* [THE REQUEST] Rewrite the lines from the one containing "1110x1586 pixels." through the one containing "Click the Moonlit Payments Balance line item", changing "Balance" to "Statement" and leaving everything else the same.

• • • • •

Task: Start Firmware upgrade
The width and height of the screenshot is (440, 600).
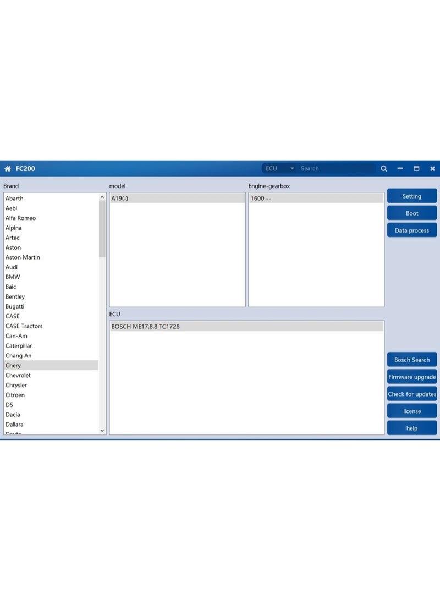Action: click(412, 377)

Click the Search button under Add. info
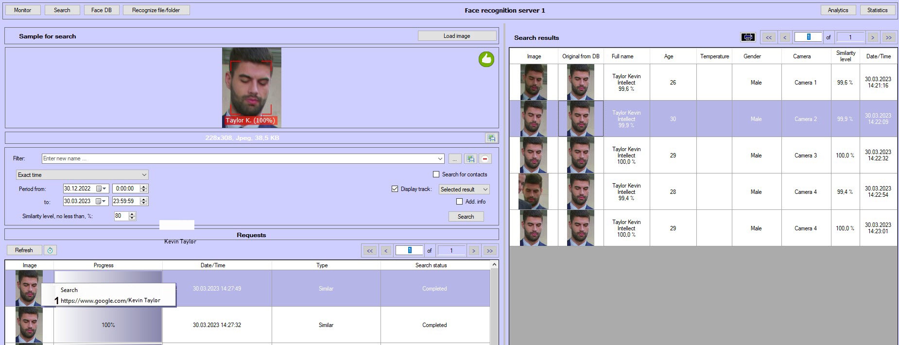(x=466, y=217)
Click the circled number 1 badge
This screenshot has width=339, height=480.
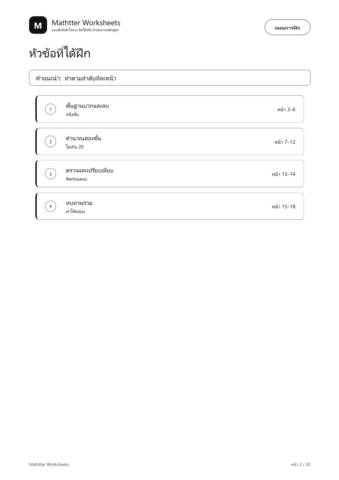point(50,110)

• • • • •

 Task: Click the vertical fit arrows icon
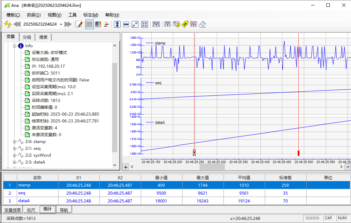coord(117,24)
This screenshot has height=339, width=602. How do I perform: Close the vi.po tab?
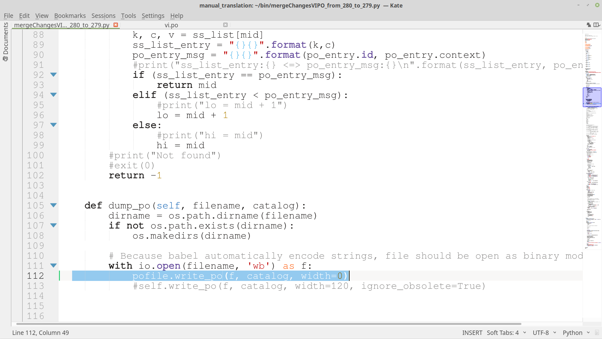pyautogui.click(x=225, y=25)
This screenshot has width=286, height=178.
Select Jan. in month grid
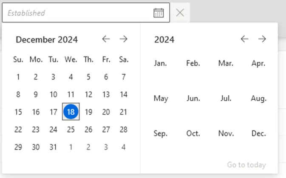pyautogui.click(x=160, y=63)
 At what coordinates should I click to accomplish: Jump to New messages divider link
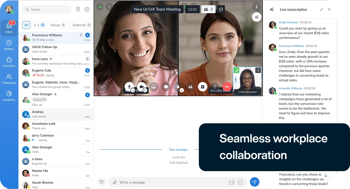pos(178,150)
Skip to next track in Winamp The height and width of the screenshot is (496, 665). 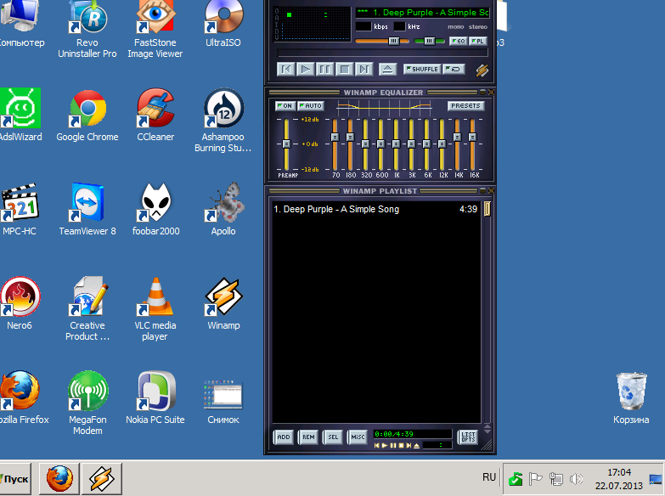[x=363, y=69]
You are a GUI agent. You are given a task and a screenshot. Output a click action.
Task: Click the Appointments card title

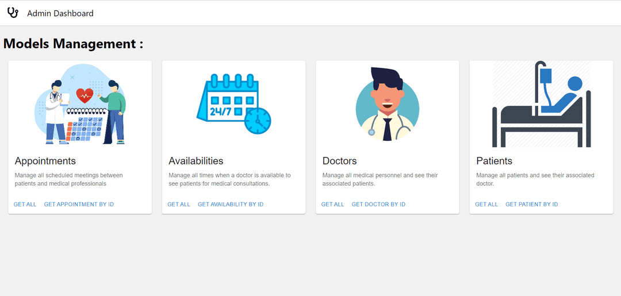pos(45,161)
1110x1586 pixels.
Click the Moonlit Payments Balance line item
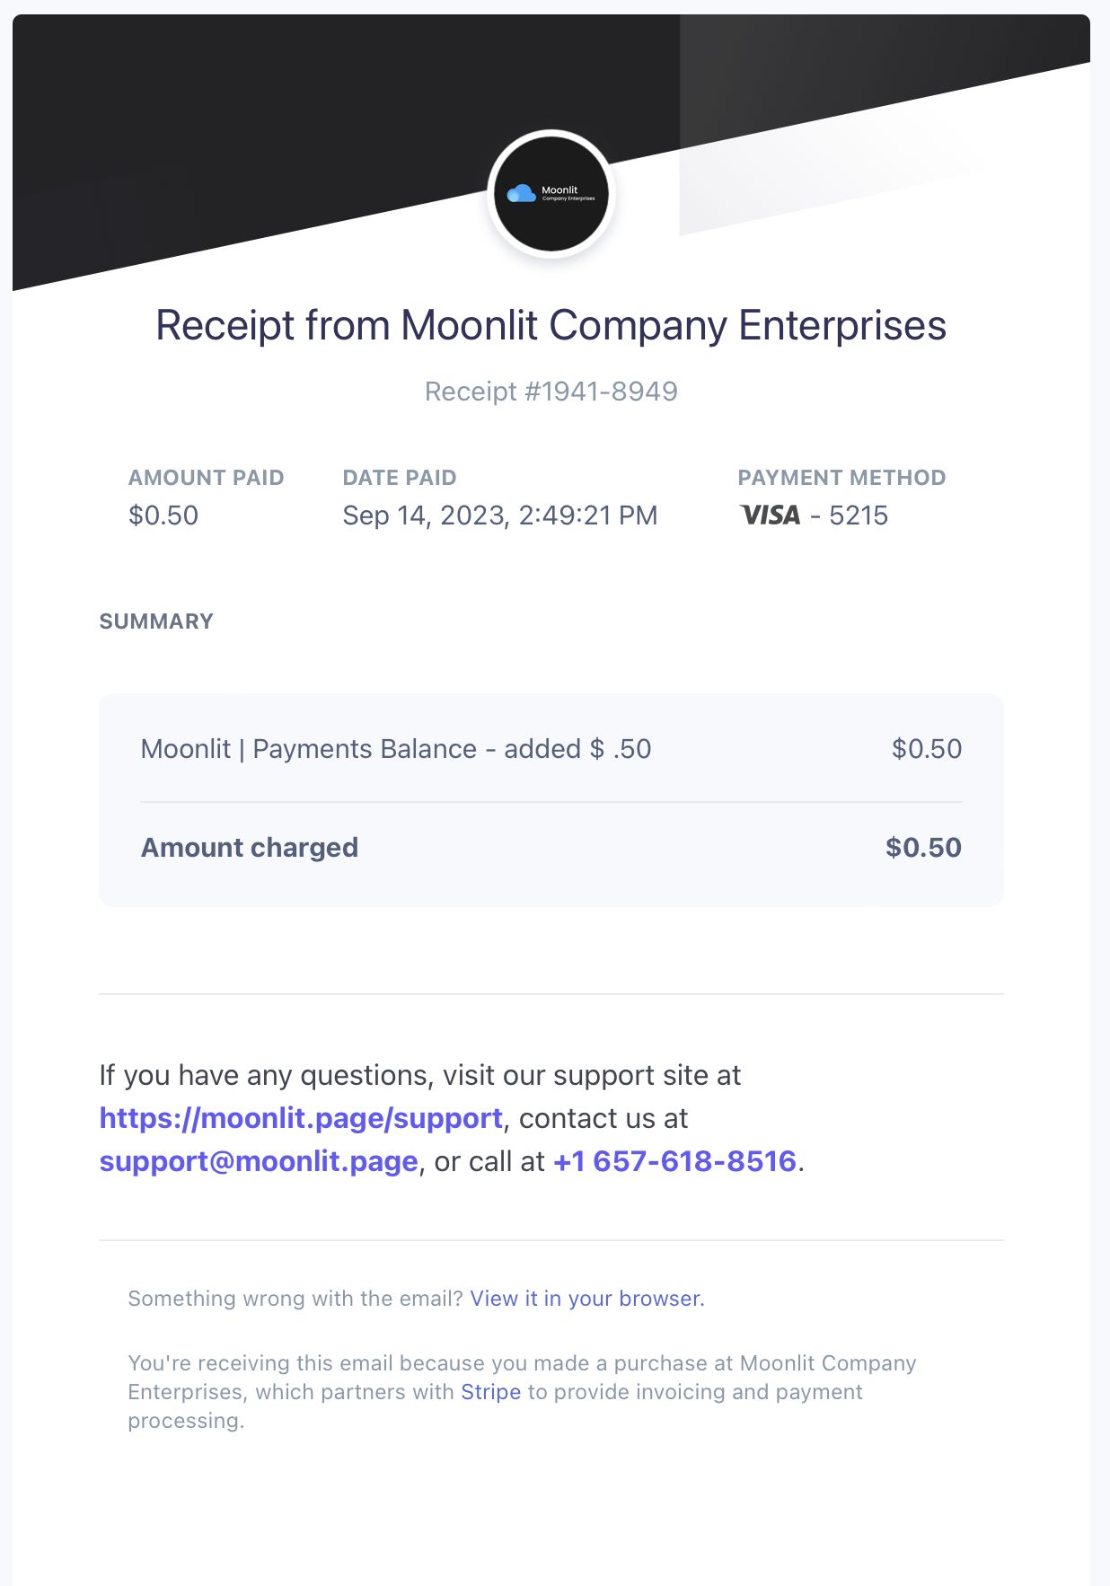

• • • • •

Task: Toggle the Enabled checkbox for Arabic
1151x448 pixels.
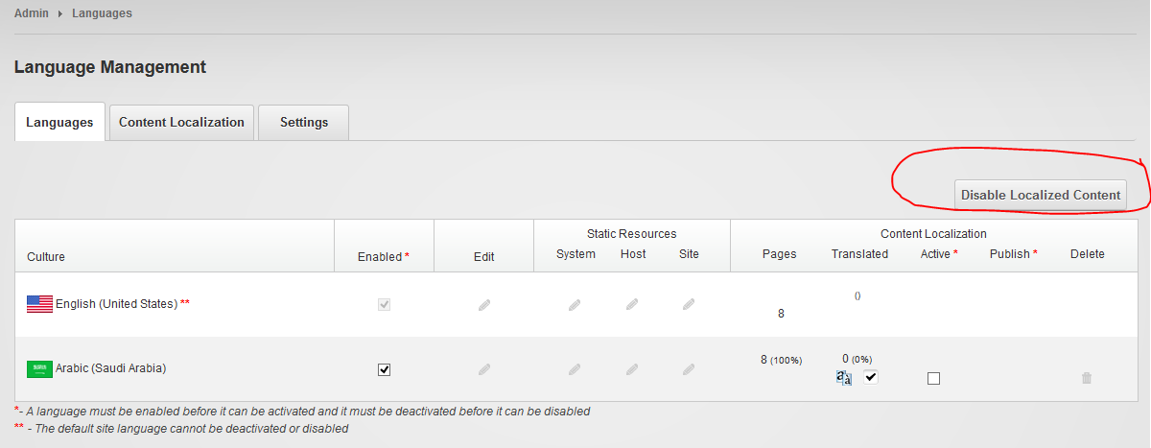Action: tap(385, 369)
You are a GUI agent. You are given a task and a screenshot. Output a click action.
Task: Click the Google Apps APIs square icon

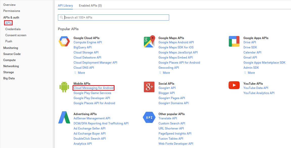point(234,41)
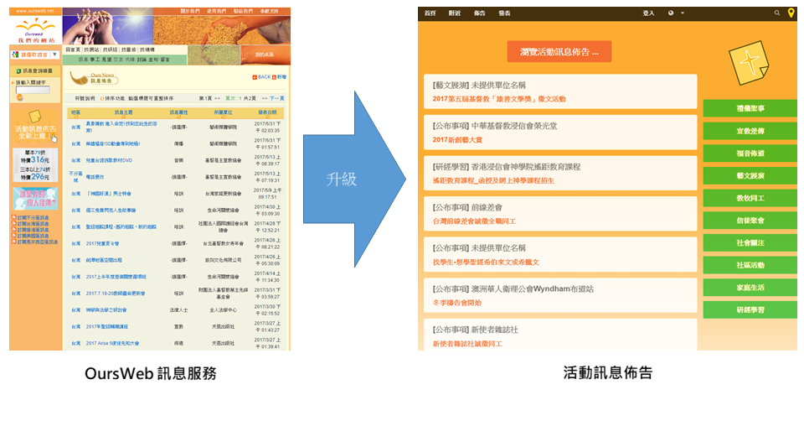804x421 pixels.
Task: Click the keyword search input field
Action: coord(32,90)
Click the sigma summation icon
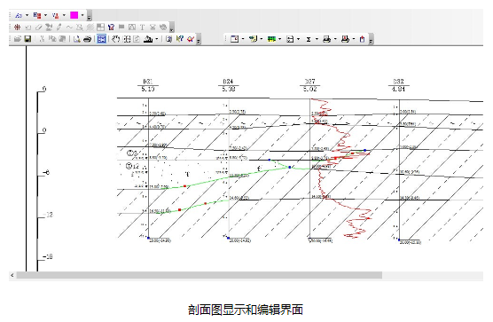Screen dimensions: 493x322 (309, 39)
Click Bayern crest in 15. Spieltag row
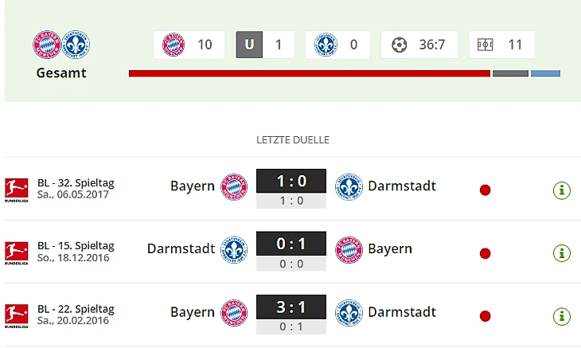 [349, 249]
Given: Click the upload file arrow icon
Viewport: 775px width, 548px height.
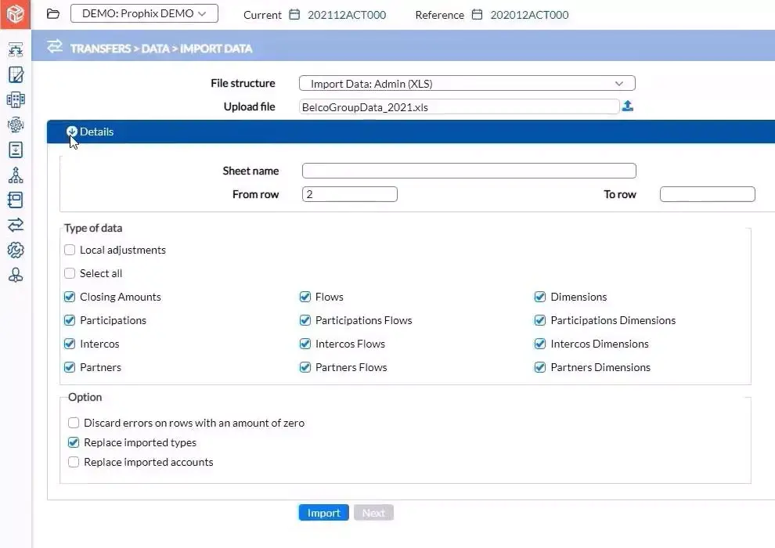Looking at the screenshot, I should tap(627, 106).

• • • • •

* [OUTPUT FOR THIS TASK]
1110x1586 pixels.
Click the Moonlit Payments Statement line item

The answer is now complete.